Personalization doesn't help every preference category equally. These charts break the aggregate numbers down by the 4 preference categories to show where adaptation pays off most.
Transparency & Auditability sees the largest alignment gains from personalization — agents are already better at adapting to transparency-related preferences than to ones requiring holistic changes to global interaction patterns (Strategy & Initiative, Robustness & Adaptability).
Robustness & Adaptability is the dominant driver of Interaction Efficiency gains; Transparency & Auditability dominates Cognitive Load and Initiative Timing gains — evidence that alignment isn't monolithic, and different preference categories pull different UX levers.
| Category | Initiative | Coherence | Alignment Drift | Consistency | Efficiency | Cognitive Load | Overall UX |
|---|---|---|---|---|---|---|---|
| Transparency & Auditability | +0.39 | +0.16 | +0.17 | +0.24 | +0.20 | +0.48 | +0.49 |
| Interaction Pace & Flow | +0.28 | +0.09 | +0.10 | +0.15 | +0.18 | +0.27 | +0.37 |
| Strategy & Initiative | +0.26 | +0.10 | +0.10 | +0.07 | +0.14 | +0.16 | +0.29 |
| Robustness & Adaptability | +0.25 | +0.19 | +0.13 | +0.10 | +0.23 | +0.23 | +0.31 |
Darker cells = larger gain. The outlined cell in each column is the category that dominates that UX dimension.
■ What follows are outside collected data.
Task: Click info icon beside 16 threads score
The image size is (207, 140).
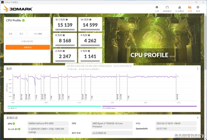Action: [90, 20]
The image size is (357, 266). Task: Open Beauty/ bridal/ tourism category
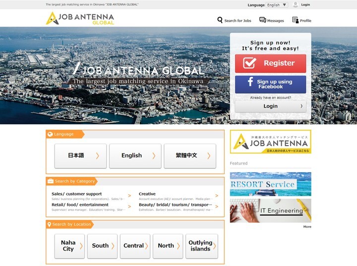tap(176, 205)
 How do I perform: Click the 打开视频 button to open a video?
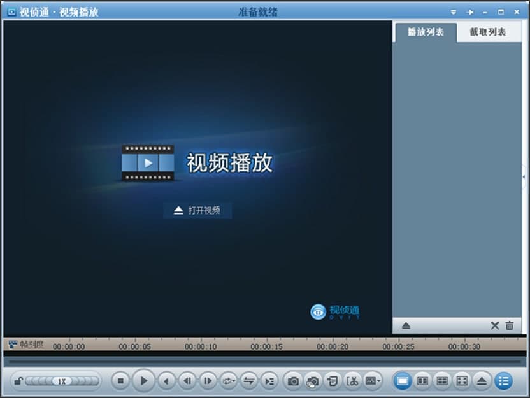pyautogui.click(x=198, y=210)
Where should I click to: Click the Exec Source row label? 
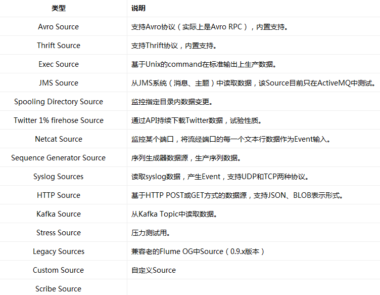click(59, 64)
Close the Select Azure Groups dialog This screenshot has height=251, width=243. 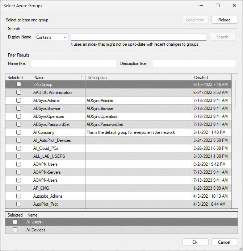(x=234, y=5)
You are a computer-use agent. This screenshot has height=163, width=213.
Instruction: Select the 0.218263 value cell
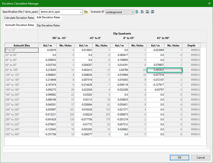pos(47,70)
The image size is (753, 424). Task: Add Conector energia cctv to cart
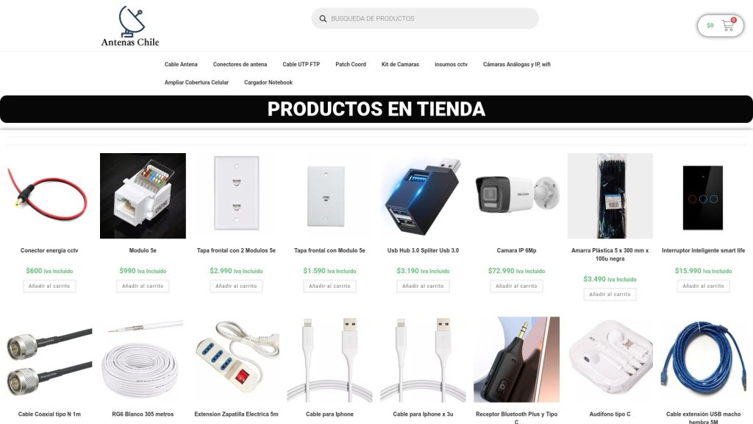pyautogui.click(x=49, y=286)
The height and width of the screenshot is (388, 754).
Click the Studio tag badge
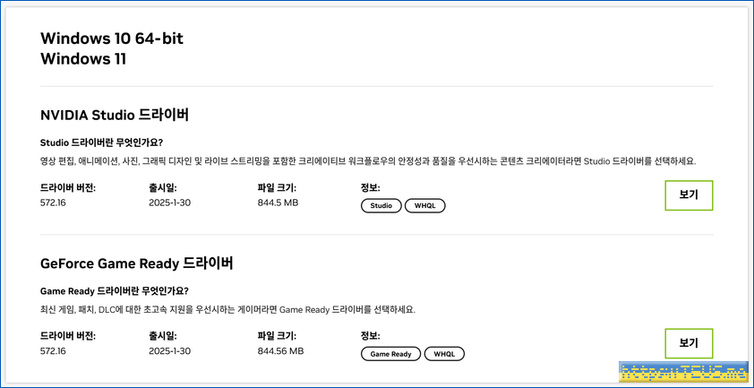pyautogui.click(x=381, y=206)
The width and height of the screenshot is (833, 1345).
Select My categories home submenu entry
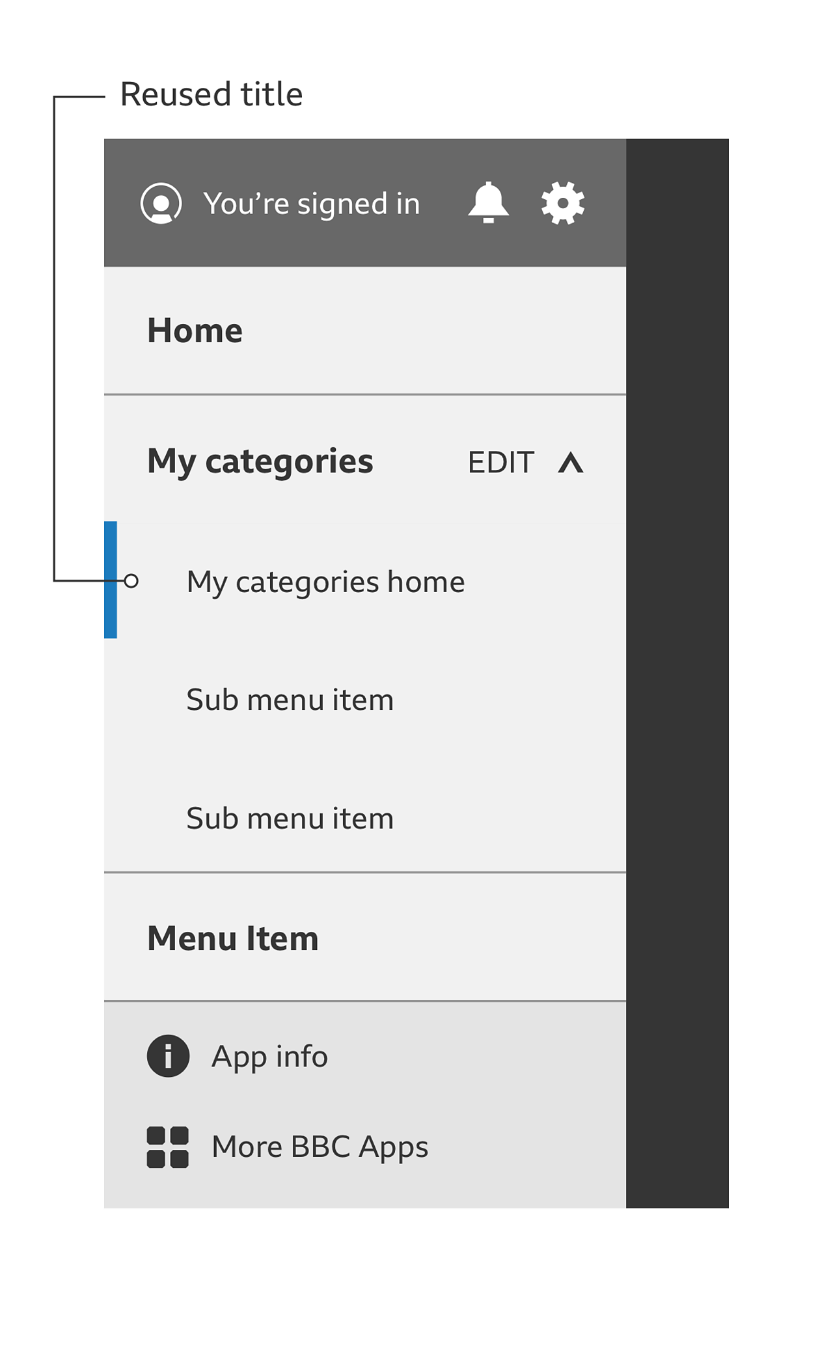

Even with preference history, alignment averages only 3.882/5.0 — a consistent but unsaturated +18.5% gain, not a solved problem.
It scores lowest across all UX dimensions in both baseline and personalized conditions — reducing unnecessary steps stays hard.
Specific preference categories disproportionately drive specific UX gains (e.g., Robustness & Adaptability → Efficiency), guiding where to focus model training.
Claude Opus 4.5 and Kimi K2 show more modest UX gains (+3.6–3.8%) from personalization, suggesting stronger baseline models have limited room for further improvement.
Category aggregates computed from the real per-task LLM-judge scores across all 31 preference settings and 4 models (not estimated). Takeaways above are drawn from the authors' own discussion of results (ACL rebuttal) and arXiv 2602.06714v1.